--- Les lignes ---

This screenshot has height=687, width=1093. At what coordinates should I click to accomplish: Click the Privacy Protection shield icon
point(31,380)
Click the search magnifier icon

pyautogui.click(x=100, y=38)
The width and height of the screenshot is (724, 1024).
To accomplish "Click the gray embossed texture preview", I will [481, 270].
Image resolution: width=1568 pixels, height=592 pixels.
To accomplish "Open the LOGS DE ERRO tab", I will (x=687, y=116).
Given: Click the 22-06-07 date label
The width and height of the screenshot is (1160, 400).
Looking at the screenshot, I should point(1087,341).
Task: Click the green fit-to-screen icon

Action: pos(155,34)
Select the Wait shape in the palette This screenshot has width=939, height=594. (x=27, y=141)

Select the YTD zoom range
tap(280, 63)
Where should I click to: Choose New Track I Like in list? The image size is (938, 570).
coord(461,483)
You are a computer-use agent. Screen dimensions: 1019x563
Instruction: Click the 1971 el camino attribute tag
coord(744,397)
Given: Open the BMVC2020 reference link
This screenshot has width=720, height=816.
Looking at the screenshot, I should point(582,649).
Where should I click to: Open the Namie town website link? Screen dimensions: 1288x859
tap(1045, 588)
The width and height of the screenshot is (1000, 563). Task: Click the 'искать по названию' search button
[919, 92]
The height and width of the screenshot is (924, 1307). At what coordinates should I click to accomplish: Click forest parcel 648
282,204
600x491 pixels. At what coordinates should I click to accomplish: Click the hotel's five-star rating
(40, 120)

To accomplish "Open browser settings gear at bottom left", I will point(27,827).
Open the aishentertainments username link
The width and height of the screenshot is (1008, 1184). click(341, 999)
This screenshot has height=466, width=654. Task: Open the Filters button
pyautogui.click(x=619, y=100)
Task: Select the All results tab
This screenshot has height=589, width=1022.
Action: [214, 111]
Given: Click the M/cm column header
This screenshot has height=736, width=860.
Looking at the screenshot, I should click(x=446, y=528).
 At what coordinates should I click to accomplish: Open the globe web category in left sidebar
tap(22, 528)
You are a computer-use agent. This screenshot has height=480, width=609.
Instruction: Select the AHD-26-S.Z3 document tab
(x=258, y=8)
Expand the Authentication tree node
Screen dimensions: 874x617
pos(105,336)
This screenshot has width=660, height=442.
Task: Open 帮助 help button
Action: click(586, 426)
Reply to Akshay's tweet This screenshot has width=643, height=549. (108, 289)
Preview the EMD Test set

---

**Consigne:**
Recopiez les lignes allant de celle qui contient « The width and height of the screenshot is (724, 1024). » à celle qui contient « coord(461,483) », en substituant « toolbar » à « palette » et sans rien changer d'autre.

**Corrigé:**
The width and height of the screenshot is (724, 1024).
To accomplish "Click the gray embossed texture preview", I will [481, 270].
Image resolution: width=1568 pixels, height=592 pixels.
To accomplish "Open the LOGS DE ERRO tab", I will (x=687, y=116).
Given: Click the 22-06-07 date label
The width and height of the screenshot is (1160, 400).
Looking at the screenshot, I should point(1087,341).
Task: Click the green fit-to-screen icon

Action: pos(155,34)
Select the Wait shape in the toolbar This screenshot has width=939, height=594. (x=27, y=141)

Select the YTD zoom range
tap(280, 63)
Where should I click to: Choose New Track I Like in list? The image size is (938, 570).
coord(461,483)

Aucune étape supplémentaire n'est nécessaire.